Each of these data types has a special area of applicability, and may sometimes
be converted into one of the other types. Here is a short exposition of the numeric data types:
-
Booleans
are used to indicate one of two states — true or false:
bool equal = (x == y); // true if x equals y
Booleans can only contain one of these two states, not a numeric value.
-
Integers
can contain a "whole number," a number that does not have a fractional part:
int x = 1234;
If you attempt to assign a number with a fractional part to an integer, the
fractional part will be truncated:
int x = 2.0/3.0;
cout << x << endl;
This code snippet will print "0," not ".666666," as you might expect.
Integers typically can contain a fixed range of signed values. The maximum
value of these signed numbers may vary from system to system and compiler to
compiler, so it is a very good idea to know what that range is. Typically, the
C++ header file "limits.h" will contain the numeric limits apropriate to your
compiler. An experienced programmer uses the values in "limits.h" to assure the
numeric limits are not exceeded.
-
Floats
can contain a "floating-point" (hereafter FP) number, a number than can contain
a fractional
part, and a number that may have an exponent. Typically a float is declared
using the keyword "double," a comparatively large float that is most commonly
used in modern programs. The old keyword "float" is only used where storage is
limited, as for example when a very large array is declared and the numeric and
resolution limits are small and well-established.

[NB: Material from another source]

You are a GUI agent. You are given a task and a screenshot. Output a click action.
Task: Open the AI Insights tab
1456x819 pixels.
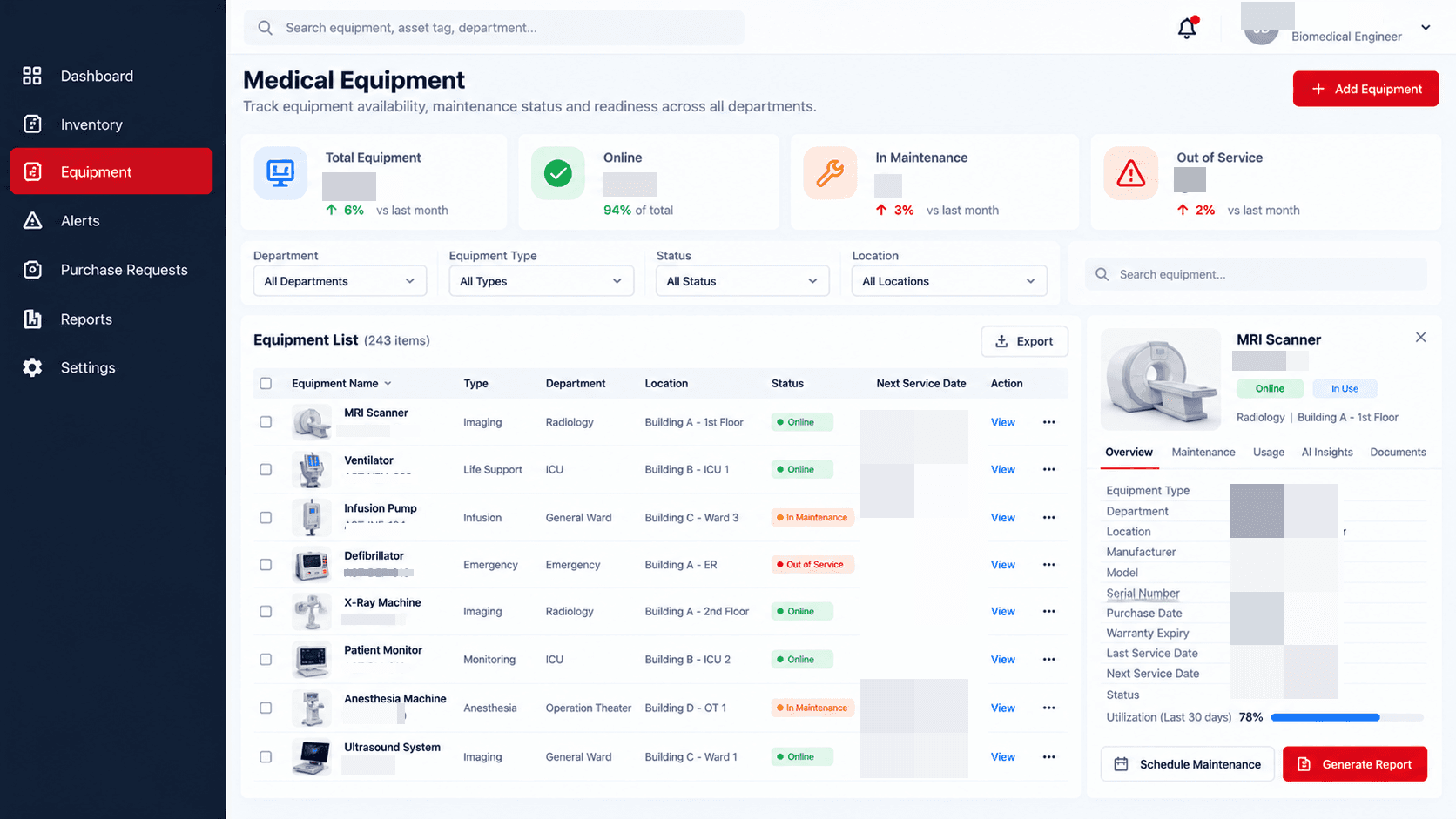pyautogui.click(x=1327, y=452)
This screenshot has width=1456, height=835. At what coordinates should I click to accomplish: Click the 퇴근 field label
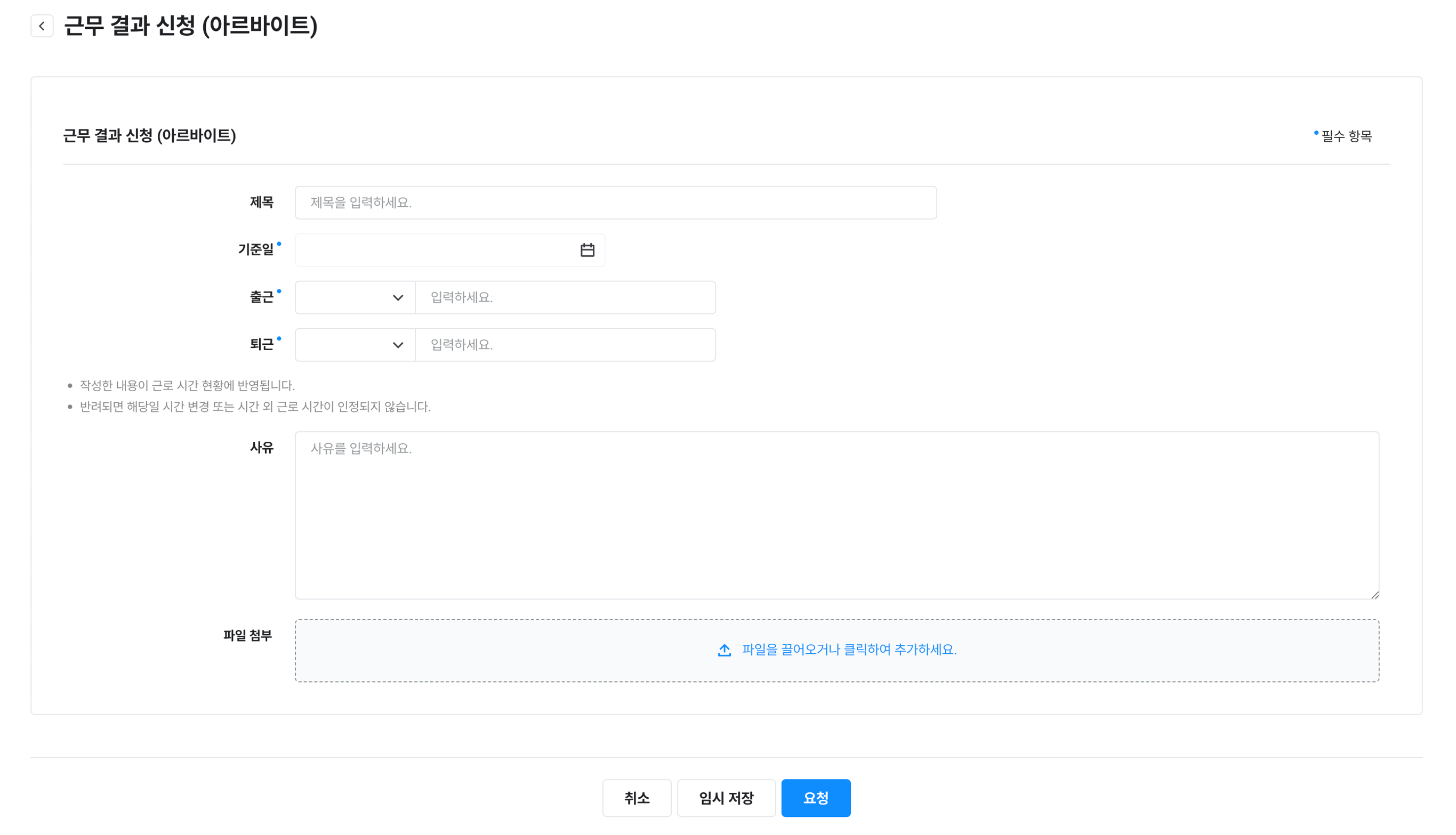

Here are examples of FP numbers:
double a = 1e6; // one million, or 1 followed by 6 zeros
double b = 1e-6; // 1/one million, or .000001
The programming shorthand "1e6" means "one with an exponent of 6," or, more
accurately, "one
multiplied by ten raised to the 6th power."
Not all the conventions of numeric notation are carried over into C++:
double c = 1,000,000; // creates a syntax error — don't use commas.
From a programming standpoint, your program will typically run faster if you
use integers where there is no need for FP representation, and
where the values of your numbers fall within a well-defined range.
Floating-point Cautions
As typically implemented in a C++ compiler, FP numbers have some
behaviors that you need to be aware of and guard against. Floats are normally
(but are not required to be) stored in binary form, but are displayed in
decimal form. This dual identity causes some problems.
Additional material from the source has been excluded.